Lo startupicidio è un fenomeno che colpisce e uccide le startup in tenera età. Gli esperti come Gianluca Dettori dibattono sulla natura di questa epidemia: è una malattia autoimmune dell’infanzia oppure c'è un Erode che commette gli omicidi?
Quando la realtà (assenza di startup) mostra un comportamento che differisce dal modello di previsione (ce ne dovrebbero essere tante), si dà luogo a due interpretazioni metodologiche:
– tra chi crede che la causa sia interna (i giovani incapaci, poco propensi al rischio, etc.)
– e chi ritiene che la causa sia esterna (ambiente, leggi, infrastrutture).
Come in tutte le realtà dove sono coinvolti il gene e l’ambiente è molto difficile diagnosticare chi ha più influenza sull’altro. Possiamo però dire che non è propriamente un omicidio, ma un suicidio naturale che porta all’estinzione. Studiare i casi di successo di chi ce l’ha fatta è una soluzione parziale: perché bisogna capire bene le cause di cosa ha impedito alle altre di crescere.

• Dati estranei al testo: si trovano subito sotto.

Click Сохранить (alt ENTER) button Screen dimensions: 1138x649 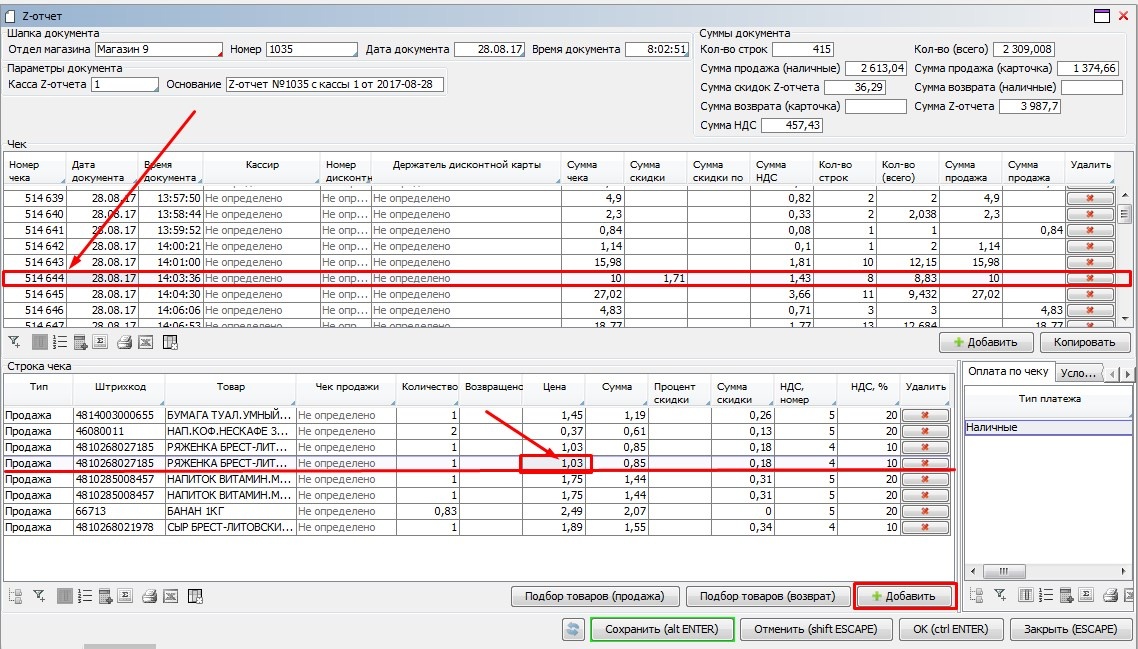coord(662,629)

Se siamo ancora alla ricerca delle vere cause figuriamoci quanto è lontana la ricetta, la medicina che migliori il tasso di sopravvivenza.
Si concepiscono nuove imprese con grande passione e coraggio, subito dopo la nascita però emergono l’incapacità a sostenersi e a crescere. Il mondo è pieno di luoghi dove avviene lo startupicidio, solo alcuni lembi di terra sono esentati. È così difficile avere la forza, avere le idee, e la fortuna dalla propria parte per un’entità che è appena nata che è facile prevederne la morte. Certo nascere in un luogo adatto è già un bel passo avanti. La Silicon Valley è il luogo più citato, ma ci si dimentica di approfondire le ragione del suo successo: le ottime università, un’apertura al business che tollera anche il fallimento, le infrastrutture, ma soprattutto l’immigrazione di talenti. Allora qualcuno inizia a copiare, così come si copia la ricetta per la pizza e la pasta, solo che non si riesce mai a replicare davvero tutto il modello, perché qualche ingrediente costoso viene rimpiazzato con succedanei. Insomma ci si arrangia alla nostra maniera, e i risultati non possono che essere deludenti compromessi.
Invece di fare si preferisce discutere sull’eterno dilemma dell’uovo e della gallina: alcuni affermano che non è colpa dell’incapacità dei giovani o nella mancanza di fiducia nel futuro, ma che l’ecosistema è inospitale per far nascere una startup; altri ribattono che se facciamo il paragone con i distretti italiani, che hanno avuto un discreto successo, vedremo che più che il luogo, le infrastrutture o le leggi sono le persone a essere determinanti.
L’unica cura risiede proprio nel cervello delle persone e nel numero di coloro che si prendono cura delle startup. In particolare chi ha capacità e fiducia nel futuro ha le migliori possibilità di sconfiggere la malattia. Da Adam Smith in poi abbiamo capito che le regole dell’economia non cambiano: la ricchezza delle nazioni è sempre data da quante persone (sul totale) sono impiegate nel lavoro produttivo. Con la perseveranza nella ricerca della cura, creeremo un centro d’eccellenza in Italia che connetta idee, eventi, persone.
La startup è essenzialmente velocità. Lì dove c'è chi parla e non fa, chi aspetta qualcosa o qualcuno, agisce l'Erode che è dentro di noi. L'unica cifra che misurerà il successo della cura sarà il numero delle dimissioni, in gergo, le exit.